§ **WHAT YOU SHOULD DO**
Find how many lines of the records below contain the word "kiện" and write that number by itself.

BEGIN DATA PROVIDED

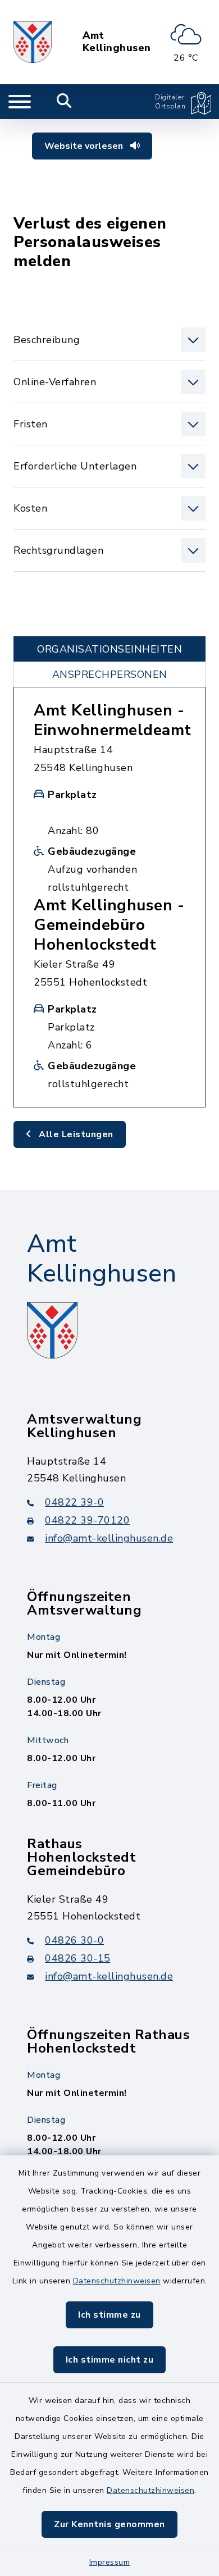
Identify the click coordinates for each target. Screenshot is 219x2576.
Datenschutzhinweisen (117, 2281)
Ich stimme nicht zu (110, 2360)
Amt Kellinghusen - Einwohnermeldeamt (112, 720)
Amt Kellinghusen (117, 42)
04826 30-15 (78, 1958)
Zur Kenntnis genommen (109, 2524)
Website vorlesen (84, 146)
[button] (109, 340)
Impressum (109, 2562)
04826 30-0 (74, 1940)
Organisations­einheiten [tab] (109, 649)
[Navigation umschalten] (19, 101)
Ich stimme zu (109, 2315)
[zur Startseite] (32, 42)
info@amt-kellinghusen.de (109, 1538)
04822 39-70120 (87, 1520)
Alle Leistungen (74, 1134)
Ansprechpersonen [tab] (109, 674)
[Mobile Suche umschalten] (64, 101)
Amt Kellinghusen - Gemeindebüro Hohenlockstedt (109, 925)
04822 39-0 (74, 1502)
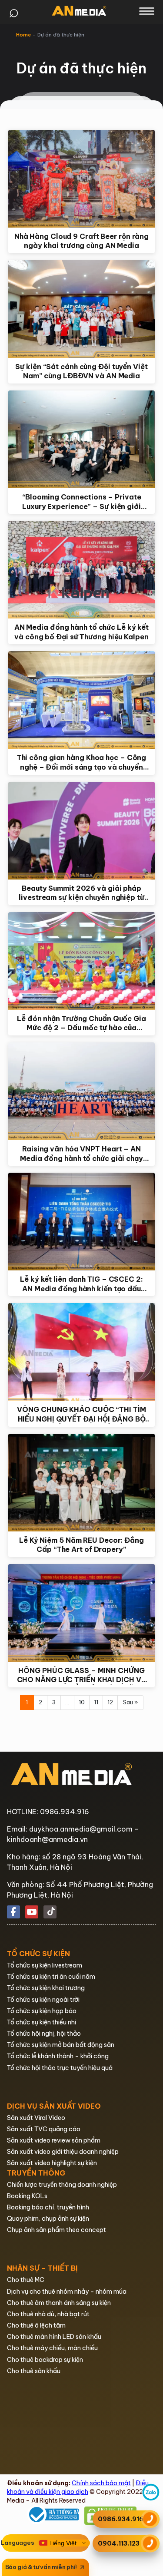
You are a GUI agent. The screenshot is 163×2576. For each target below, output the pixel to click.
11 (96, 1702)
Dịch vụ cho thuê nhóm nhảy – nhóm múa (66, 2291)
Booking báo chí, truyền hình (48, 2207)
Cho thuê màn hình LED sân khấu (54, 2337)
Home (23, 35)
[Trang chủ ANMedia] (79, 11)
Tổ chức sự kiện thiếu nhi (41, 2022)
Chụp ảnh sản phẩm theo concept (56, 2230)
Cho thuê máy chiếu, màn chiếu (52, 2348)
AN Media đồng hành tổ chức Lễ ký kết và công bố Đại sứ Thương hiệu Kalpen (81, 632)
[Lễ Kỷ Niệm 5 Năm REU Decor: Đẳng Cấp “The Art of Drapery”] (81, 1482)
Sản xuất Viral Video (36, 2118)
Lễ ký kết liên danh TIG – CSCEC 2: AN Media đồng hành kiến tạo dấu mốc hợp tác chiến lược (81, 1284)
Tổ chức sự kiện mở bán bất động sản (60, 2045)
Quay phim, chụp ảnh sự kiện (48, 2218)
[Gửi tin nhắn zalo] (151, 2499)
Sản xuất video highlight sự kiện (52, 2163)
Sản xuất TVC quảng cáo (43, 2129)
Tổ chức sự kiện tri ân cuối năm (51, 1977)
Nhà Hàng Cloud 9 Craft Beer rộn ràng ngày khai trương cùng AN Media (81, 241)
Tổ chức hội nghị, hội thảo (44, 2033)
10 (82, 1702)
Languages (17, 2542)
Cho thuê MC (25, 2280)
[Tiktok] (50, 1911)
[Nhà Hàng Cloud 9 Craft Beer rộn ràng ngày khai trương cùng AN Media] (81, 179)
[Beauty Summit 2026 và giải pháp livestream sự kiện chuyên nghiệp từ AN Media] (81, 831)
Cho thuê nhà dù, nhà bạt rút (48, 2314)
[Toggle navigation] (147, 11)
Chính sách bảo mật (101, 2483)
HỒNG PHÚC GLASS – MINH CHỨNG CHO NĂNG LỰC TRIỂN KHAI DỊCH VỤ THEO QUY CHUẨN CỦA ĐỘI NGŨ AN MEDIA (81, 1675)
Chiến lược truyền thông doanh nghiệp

END DATA PROVIDED
BEGIN DATA PROVIDED

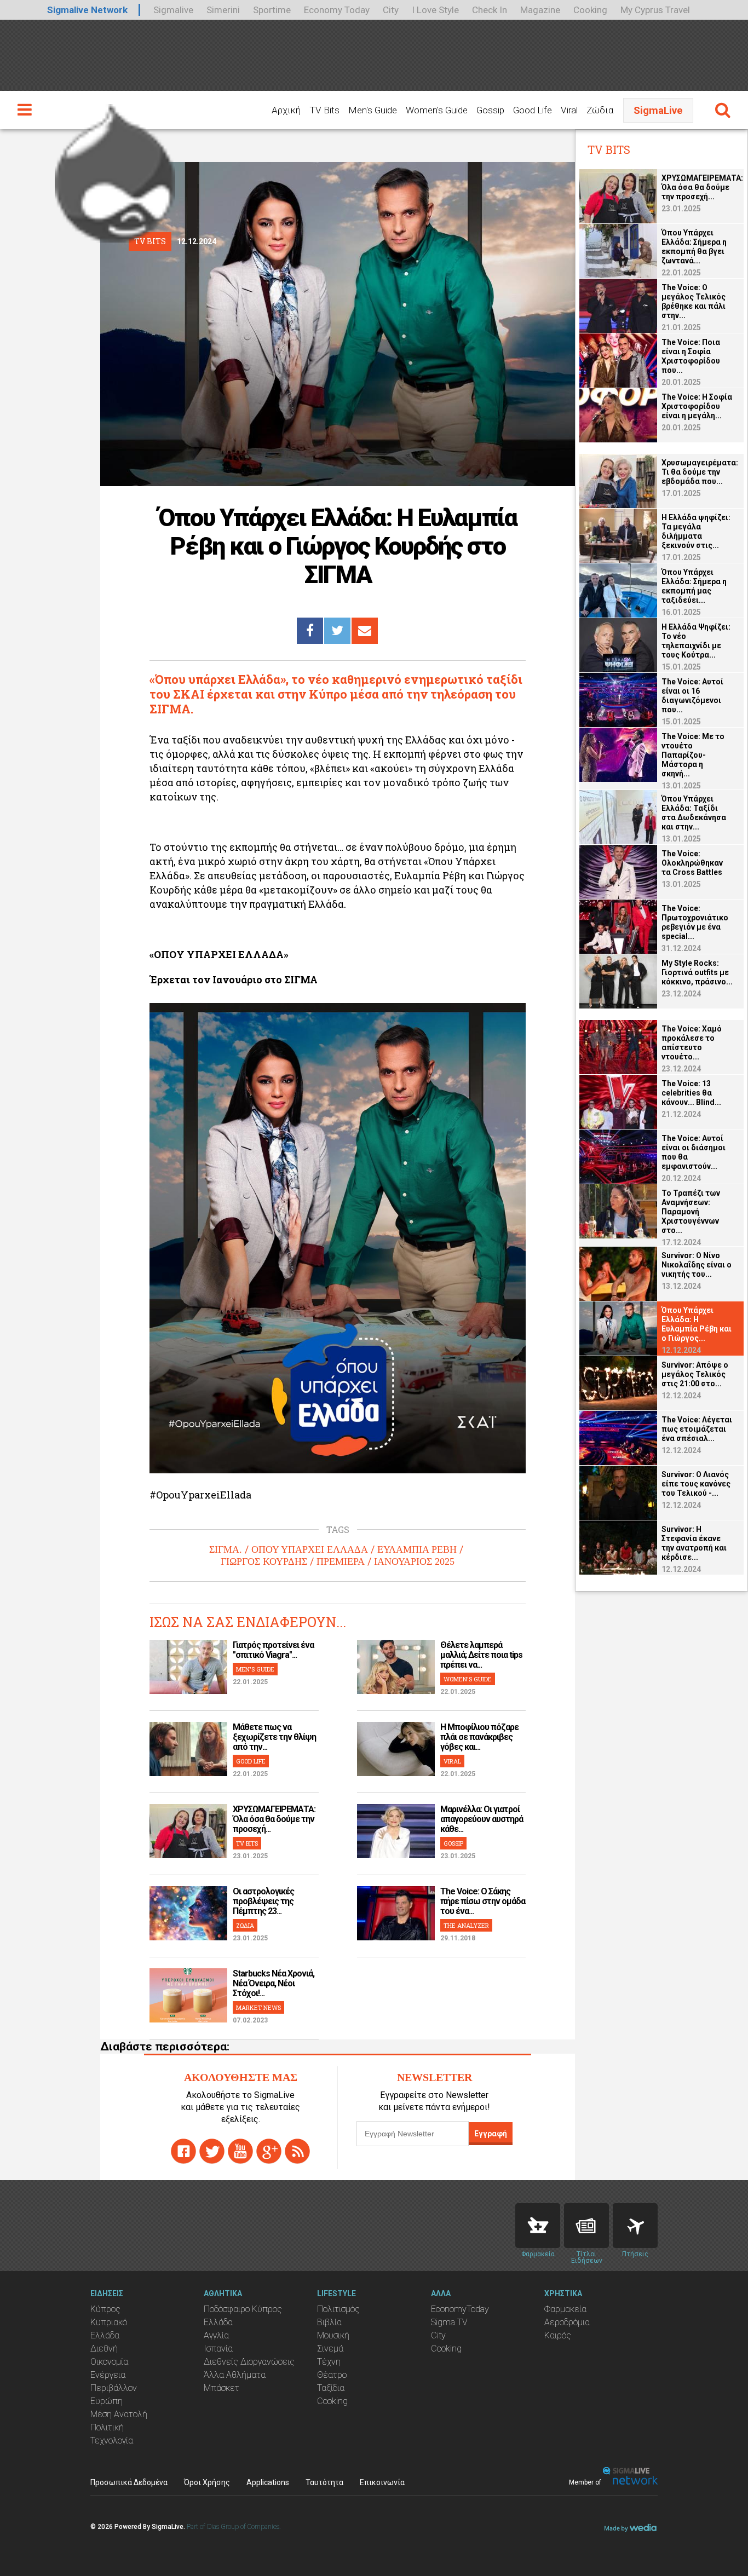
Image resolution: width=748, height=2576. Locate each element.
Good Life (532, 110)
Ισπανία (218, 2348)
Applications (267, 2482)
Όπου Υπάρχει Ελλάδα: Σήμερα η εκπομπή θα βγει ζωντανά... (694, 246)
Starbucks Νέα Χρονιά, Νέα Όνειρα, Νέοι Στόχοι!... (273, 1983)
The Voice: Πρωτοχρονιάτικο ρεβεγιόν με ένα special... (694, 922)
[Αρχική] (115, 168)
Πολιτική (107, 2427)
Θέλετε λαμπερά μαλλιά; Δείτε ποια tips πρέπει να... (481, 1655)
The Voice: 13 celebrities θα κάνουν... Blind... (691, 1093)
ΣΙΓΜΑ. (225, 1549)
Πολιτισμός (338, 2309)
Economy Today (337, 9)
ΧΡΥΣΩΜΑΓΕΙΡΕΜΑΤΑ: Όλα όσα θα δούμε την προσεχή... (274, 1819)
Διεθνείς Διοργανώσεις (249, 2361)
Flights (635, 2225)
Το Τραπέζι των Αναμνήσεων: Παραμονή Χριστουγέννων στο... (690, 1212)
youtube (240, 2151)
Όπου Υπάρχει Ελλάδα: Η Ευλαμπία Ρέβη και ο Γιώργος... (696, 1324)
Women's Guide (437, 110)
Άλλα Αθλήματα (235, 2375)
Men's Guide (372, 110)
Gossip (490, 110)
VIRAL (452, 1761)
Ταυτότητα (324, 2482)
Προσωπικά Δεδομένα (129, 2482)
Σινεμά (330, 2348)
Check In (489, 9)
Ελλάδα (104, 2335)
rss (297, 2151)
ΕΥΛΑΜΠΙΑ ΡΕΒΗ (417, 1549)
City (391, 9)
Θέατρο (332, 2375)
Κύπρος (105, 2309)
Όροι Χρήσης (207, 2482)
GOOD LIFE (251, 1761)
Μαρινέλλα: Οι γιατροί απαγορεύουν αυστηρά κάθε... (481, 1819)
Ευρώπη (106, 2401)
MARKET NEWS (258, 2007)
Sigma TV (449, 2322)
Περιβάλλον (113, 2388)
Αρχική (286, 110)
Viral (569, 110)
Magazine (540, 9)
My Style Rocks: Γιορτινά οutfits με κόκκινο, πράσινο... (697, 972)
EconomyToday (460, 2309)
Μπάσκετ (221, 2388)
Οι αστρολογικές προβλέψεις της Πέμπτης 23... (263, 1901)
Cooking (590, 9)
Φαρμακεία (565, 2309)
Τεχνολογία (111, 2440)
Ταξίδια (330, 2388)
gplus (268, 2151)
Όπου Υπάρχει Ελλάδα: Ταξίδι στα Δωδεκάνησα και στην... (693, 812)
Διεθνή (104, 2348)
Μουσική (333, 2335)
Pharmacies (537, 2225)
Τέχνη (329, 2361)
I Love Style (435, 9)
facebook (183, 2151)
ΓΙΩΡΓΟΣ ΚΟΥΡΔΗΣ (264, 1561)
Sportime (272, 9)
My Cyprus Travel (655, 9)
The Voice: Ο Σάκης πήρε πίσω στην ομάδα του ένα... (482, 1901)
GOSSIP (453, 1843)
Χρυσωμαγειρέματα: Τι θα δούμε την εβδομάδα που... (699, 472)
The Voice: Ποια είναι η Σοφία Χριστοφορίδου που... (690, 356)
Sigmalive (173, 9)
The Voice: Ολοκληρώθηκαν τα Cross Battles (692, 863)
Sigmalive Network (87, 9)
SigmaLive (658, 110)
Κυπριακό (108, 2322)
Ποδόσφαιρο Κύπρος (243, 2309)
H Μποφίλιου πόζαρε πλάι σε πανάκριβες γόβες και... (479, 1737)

END DATA PROVIDED

§ **RESULT FOR THIS EXERCISE**
6